Not, to my human eyes, far enough, but then animals and birds always seem to know what they’re doing, unlike another species which shall not be mentioned.
Somewhere in my old photo albums — mouldy, silverfish-munched black and white memories I don’t have the heart to discard — is a picture of this fellow hatching out of the egg. We watched him hatch, on a stream bank on the Moyar River in the foothills of the Nilgiris. The Moyar is a tributary of the great Bhavani River, and this is where we’d been camping…with our trusty old ragi-pan, coffee pot and a few other essentials that had driven down with us in our old WWII Jonga.

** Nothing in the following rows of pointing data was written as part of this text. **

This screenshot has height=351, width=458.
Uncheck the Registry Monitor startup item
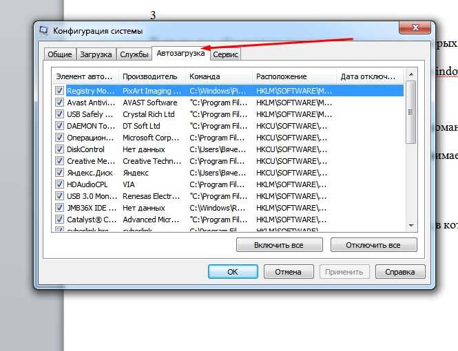pos(59,91)
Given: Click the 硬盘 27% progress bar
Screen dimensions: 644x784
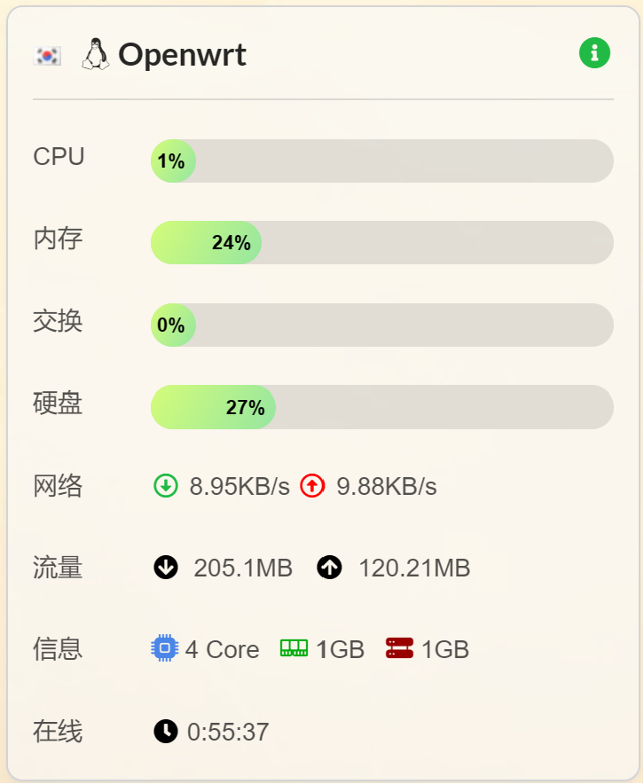Looking at the screenshot, I should pos(381,407).
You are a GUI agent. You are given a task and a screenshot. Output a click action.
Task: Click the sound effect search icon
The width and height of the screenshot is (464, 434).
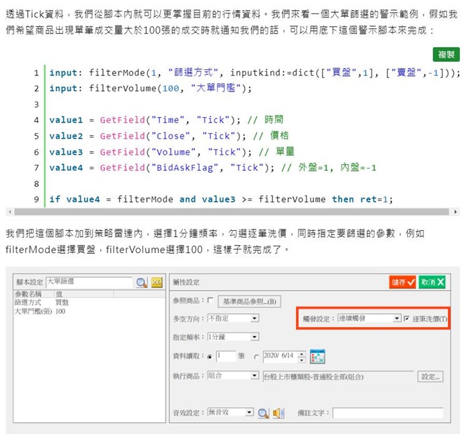(x=264, y=412)
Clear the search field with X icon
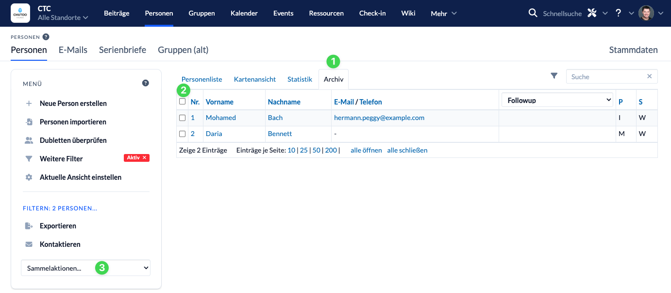 point(650,76)
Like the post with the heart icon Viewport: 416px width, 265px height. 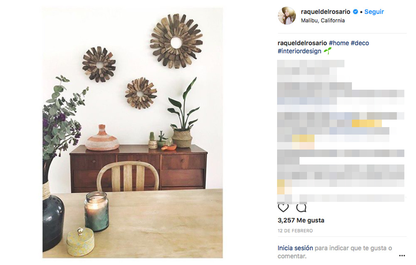coord(283,208)
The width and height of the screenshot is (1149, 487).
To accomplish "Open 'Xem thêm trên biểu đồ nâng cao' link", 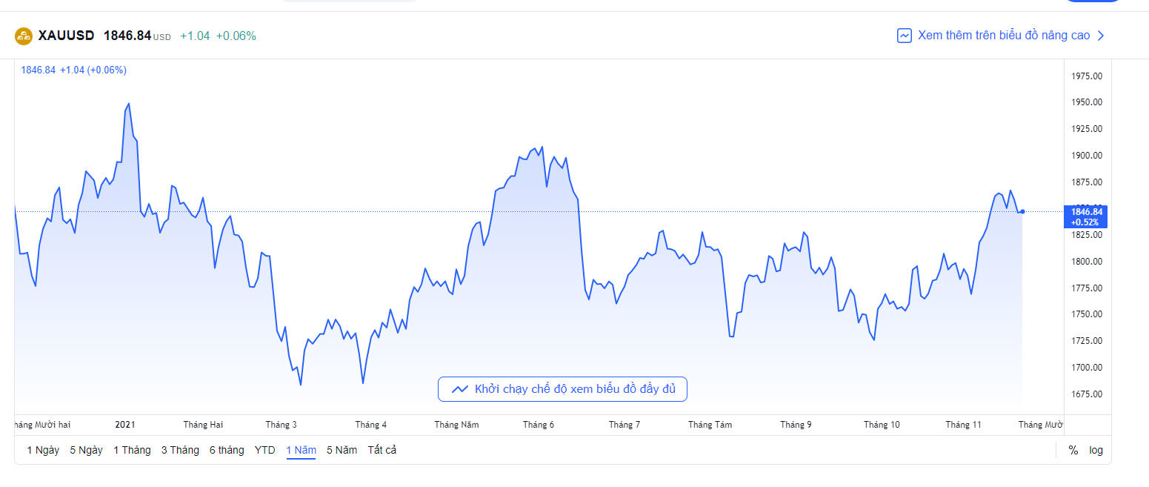I will coord(1003,36).
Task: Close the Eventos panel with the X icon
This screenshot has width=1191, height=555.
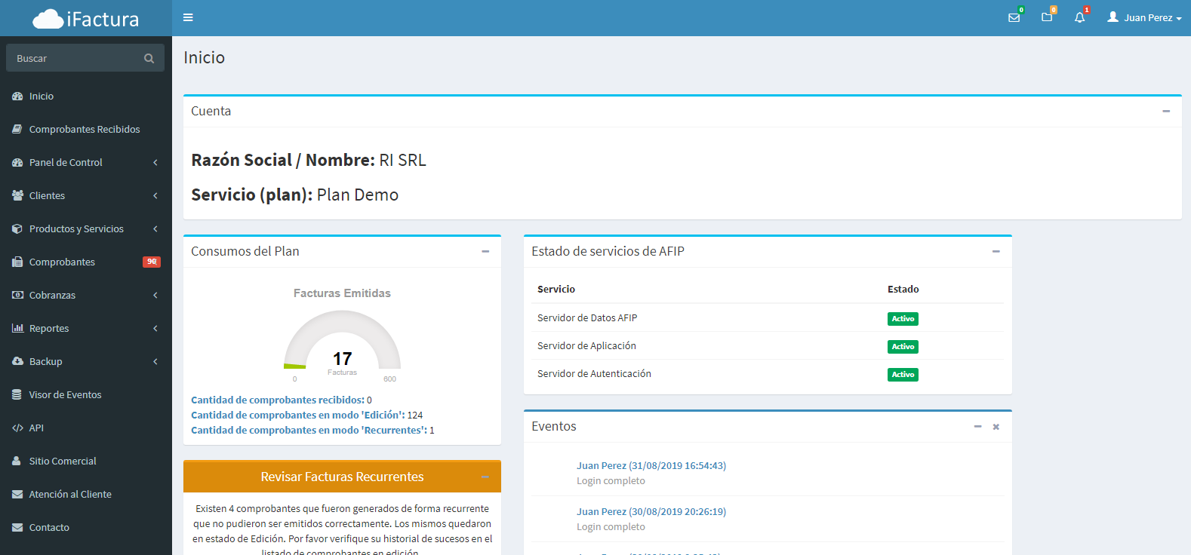Action: [x=996, y=427]
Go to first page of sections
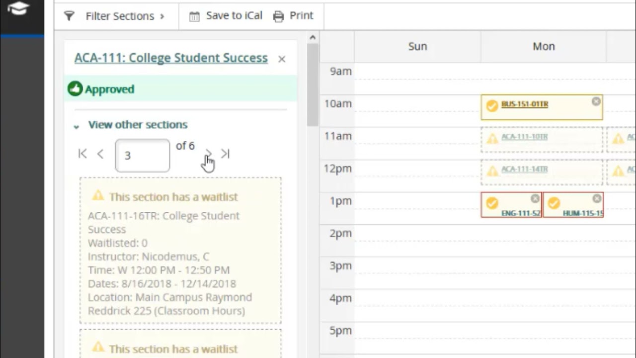 pyautogui.click(x=82, y=154)
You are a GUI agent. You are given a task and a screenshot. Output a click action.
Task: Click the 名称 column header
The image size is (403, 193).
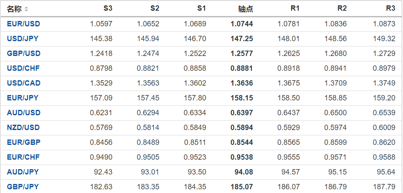14,9
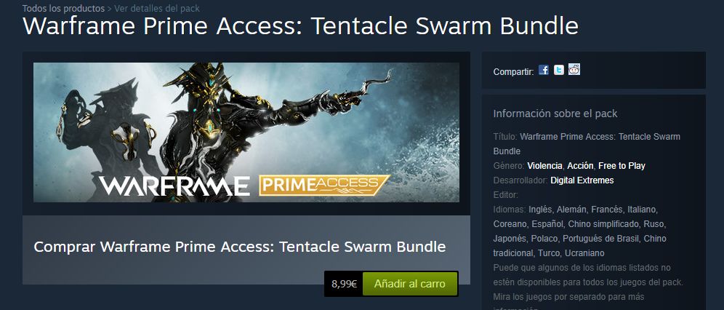Viewport: 724px width, 310px height.
Task: Share the bundle on Twitter
Action: point(559,71)
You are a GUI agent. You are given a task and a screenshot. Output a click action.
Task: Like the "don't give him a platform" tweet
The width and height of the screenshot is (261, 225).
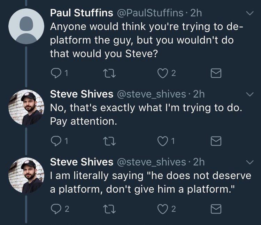[x=162, y=209]
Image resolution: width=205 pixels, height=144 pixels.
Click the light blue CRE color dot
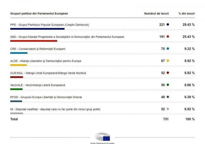(x=168, y=49)
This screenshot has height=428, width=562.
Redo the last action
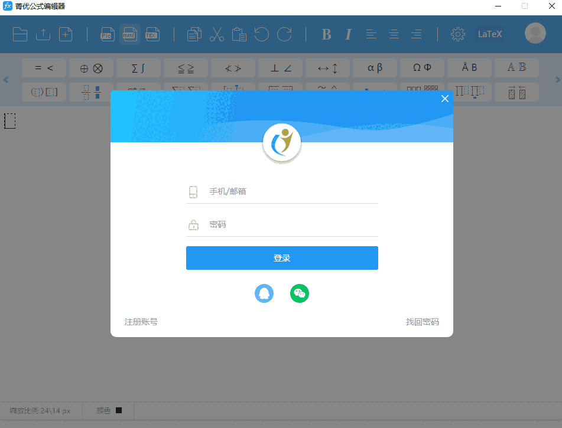tap(285, 34)
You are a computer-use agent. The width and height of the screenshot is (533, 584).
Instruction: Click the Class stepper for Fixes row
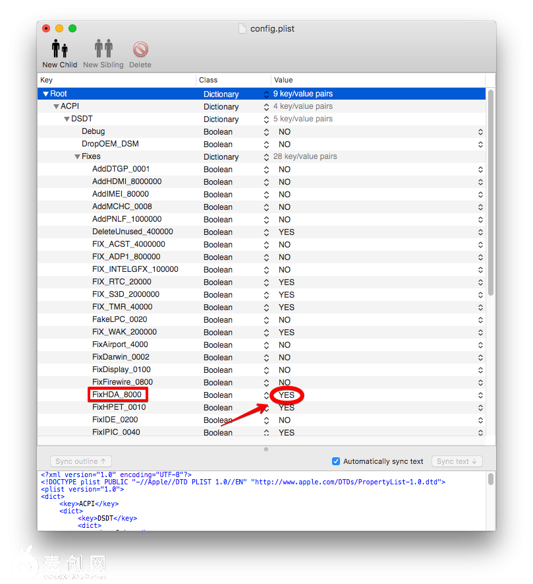point(266,156)
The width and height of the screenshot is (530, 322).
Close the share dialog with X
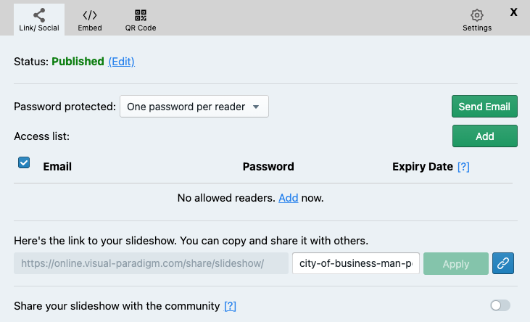coord(514,12)
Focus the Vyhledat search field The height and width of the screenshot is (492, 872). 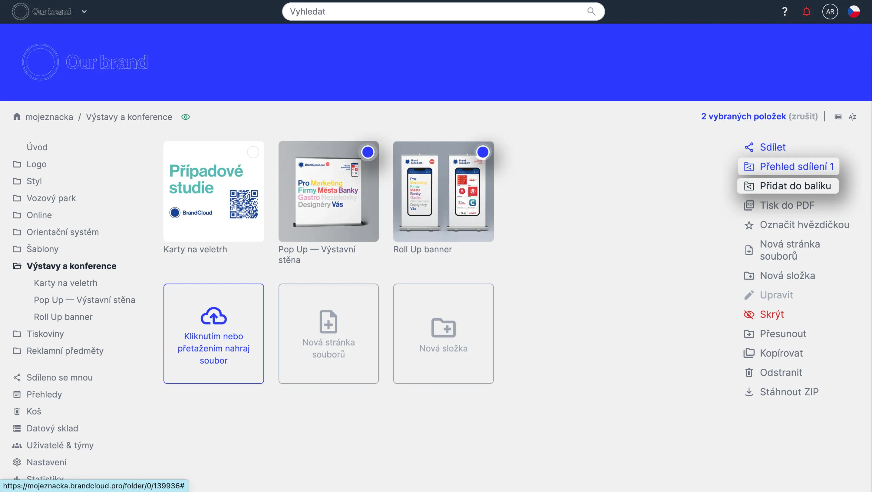click(x=433, y=12)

The river crossing was memorable, with large submerged boulders that almost overturned the vehicle as one hit the axle with a huge sound-bite. But our most precious possession was the egg-collection permit from the Tamil Nadu Forest Department. With this, we had camped at several crocodile habitats during the nesting season, rescuing the eggs before they were found by local poachers. Prior to Moyar, we had visited Mettur, Sathanur and Amaravathi dams, and sent off several nests back to Madras/Chennai with Irula field assistants who kept the nests cool, damp and stable during the journey by train or bus.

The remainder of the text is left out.